Use the Force, Jack! It’s my mug

Drop us a line...

Send Message


This article, by Justin Baiocchi, was originally published in The Northern Daily Leader on 16 July 2016.

One of the unheralded wonders of the modern world has to be the humble asterisk. You know, this one ‘*’. When you start looking for it, you find it everywhere. Mobile plan and insurance advertisements on television; advertising billboards on the side of the highway; even politician’s promises. Ok I made that last one up, but if there was ever a worthy place for an asterisk it would be at the end of every sentence ever uttered by a politician. Examples include the following: “There will be no carbon tax under the government I lead*” and “…no cuts to education, no cuts to health, no changes to pensions*”. See how much better those sentences read if you include an asterisk? The asterisk immediately alerts you to the fact that what you’ve just read is subject to a bunch of caveats and conditions which essentially render the promise or commitment worthless. No side of politics or politician is blameless in asterisk abuse either; mastery of the asterisk appears to be a mandatory skill for acceptance into parliament.

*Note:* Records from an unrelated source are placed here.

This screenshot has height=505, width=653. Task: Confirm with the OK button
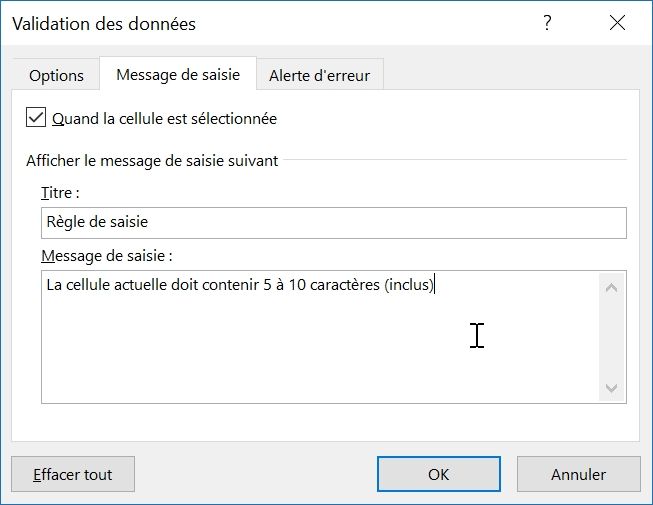(x=438, y=474)
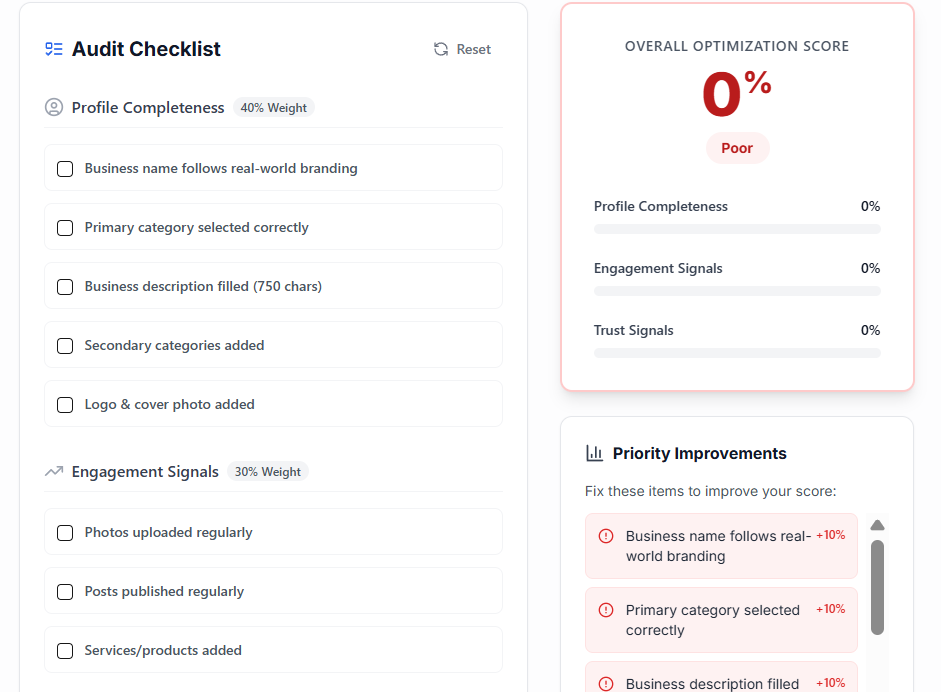
Task: Click the profile icon beside Profile Completeness
Action: pyautogui.click(x=53, y=107)
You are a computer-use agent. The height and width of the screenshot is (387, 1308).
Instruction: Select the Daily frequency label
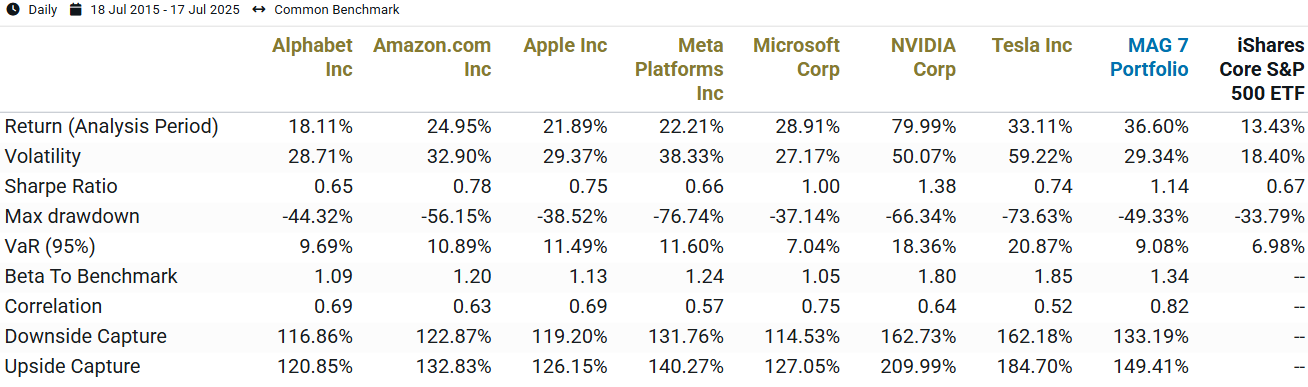(x=43, y=10)
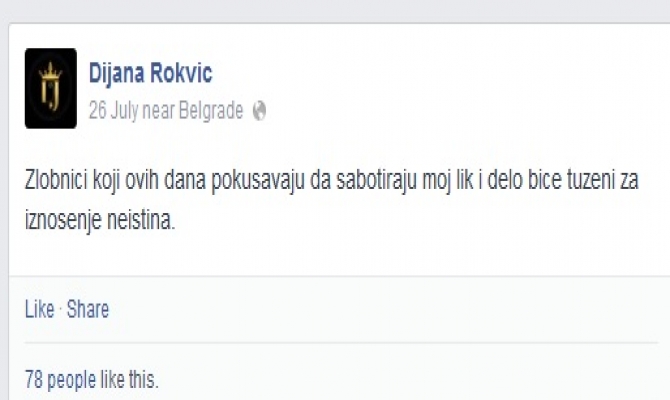670x400 pixels.
Task: Click the grey page background above the post card
Action: (335, 11)
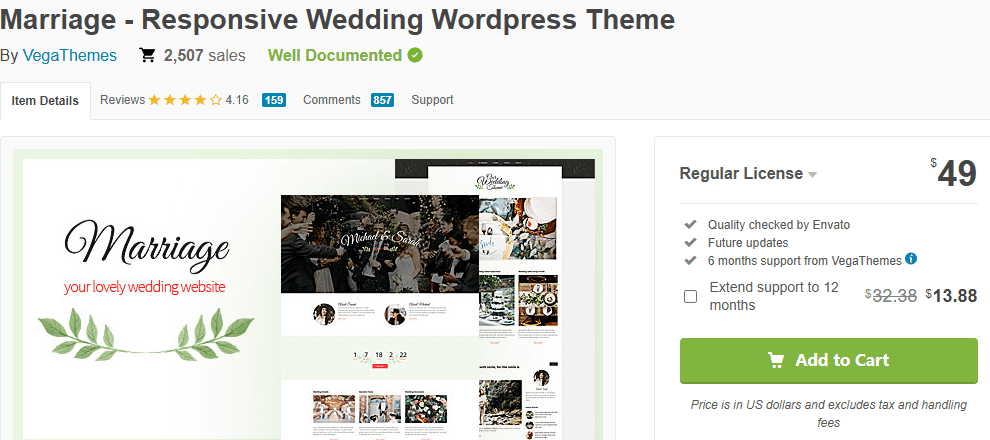This screenshot has width=990, height=440.
Task: Click the discounted $13.88 support price
Action: tap(951, 296)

Unfortunately the finance industry is also prone to asterisk abuse. The industry is fertile ground for making grand statements subject to a bewildering range of conditions. “Earn a guaranteed return of 19%!*” is the type of statement that you frequently see in investment advertising. The asterisk, of course, will tell you that the term ‘guaranteed’ only applies to the timing of the payments, such as, ‘we guarantee to pay you on the 15th of the month, but we make no guarantee that there will be any money to actually pay you’. Another common statement might be “Our growth investment option earned 15% last year*”, where the asterisk tells you that such a return assumes no fees, no taxes, that you invested at the market lows and sold out at the market highs and won the Second Division Powerball lottery and added the winnings to your investment. Seldom can so much be said by just one alphanumeric character, as when you wield the power of the asterisk.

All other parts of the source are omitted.